• _WHAT THIS TASK INVOLVES_
In the records below, find the line that holds "OFFICE FURNITURE (131, 1423)". Restate it and every later line exactly, stopping at the end and skipping pictures.

[[ EXERCISE DATA, beginning ]]

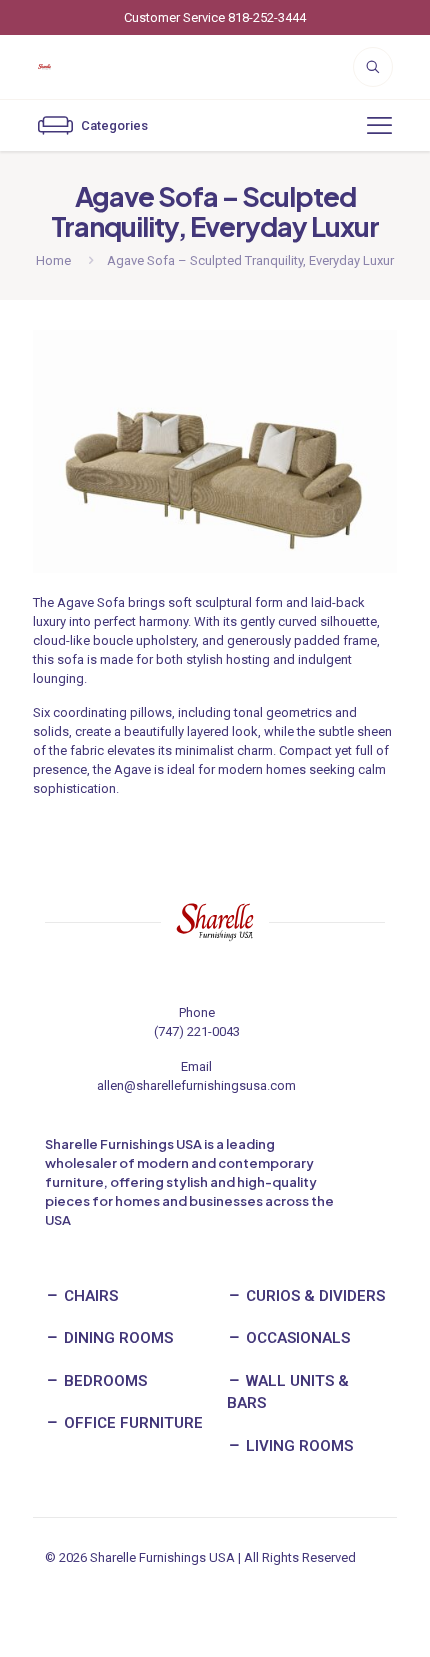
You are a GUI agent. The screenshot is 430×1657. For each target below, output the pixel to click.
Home (53, 260)
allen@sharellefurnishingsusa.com (196, 1085)
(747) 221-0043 (197, 1031)
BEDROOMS (103, 1381)
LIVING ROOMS (297, 1446)
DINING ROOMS (116, 1338)
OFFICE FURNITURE (131, 1423)
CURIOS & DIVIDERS (313, 1296)
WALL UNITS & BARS (288, 1392)
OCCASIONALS (296, 1338)
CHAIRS (89, 1296)
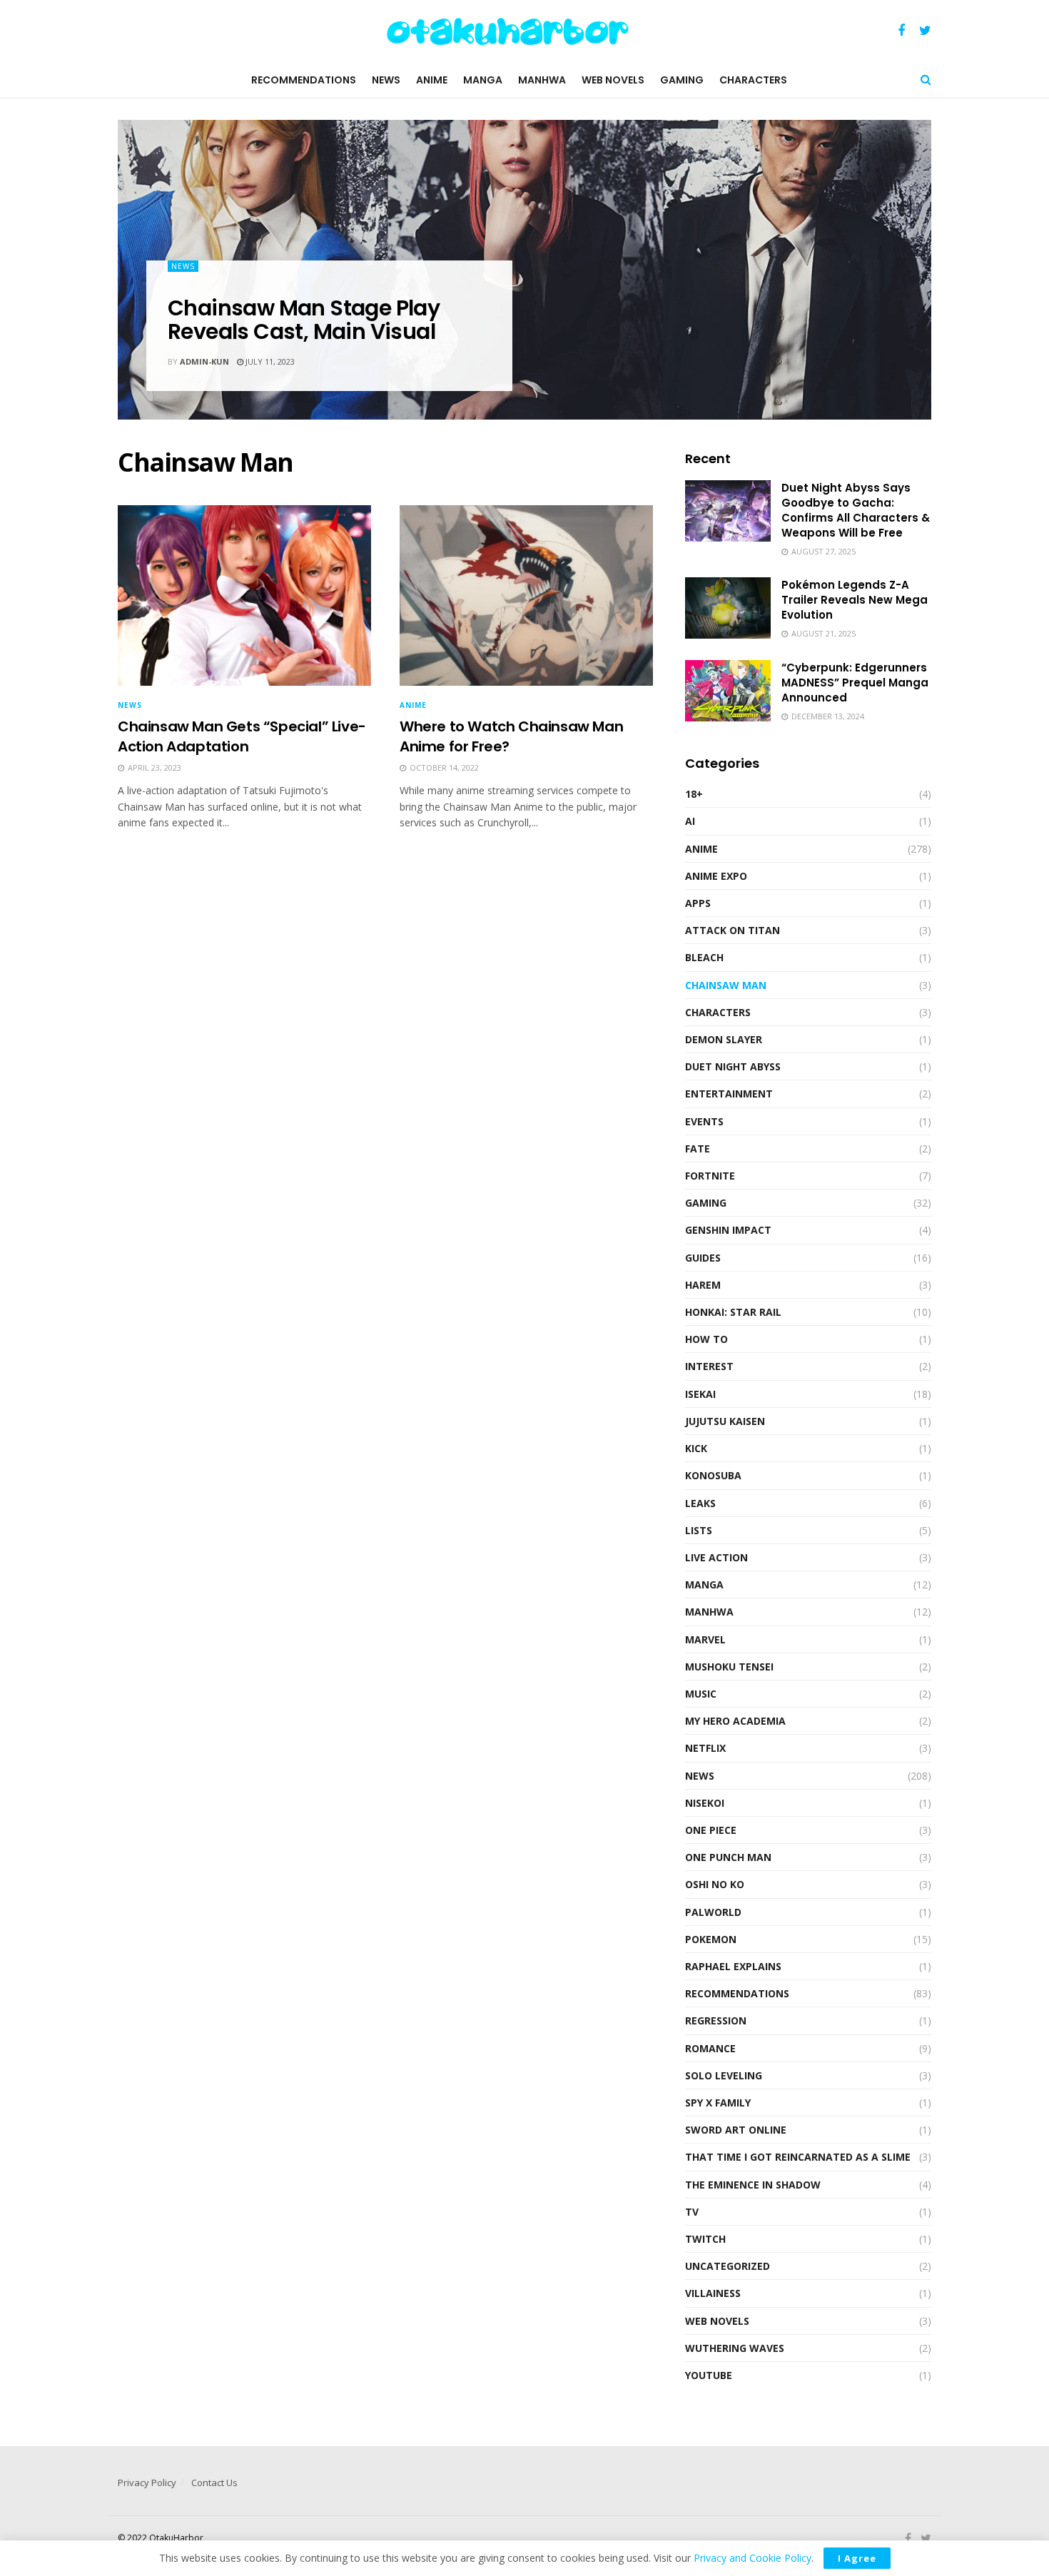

[[ EXERCISE DATA, end ]]

• _EXERCISE RESPONSE_
OFFICE FURNITURE (131, 1423)
CURIOS & DIVIDERS (313, 1296)
WALL UNITS & BARS (288, 1392)
OCCASIONALS (296, 1338)
CHAIRS (89, 1296)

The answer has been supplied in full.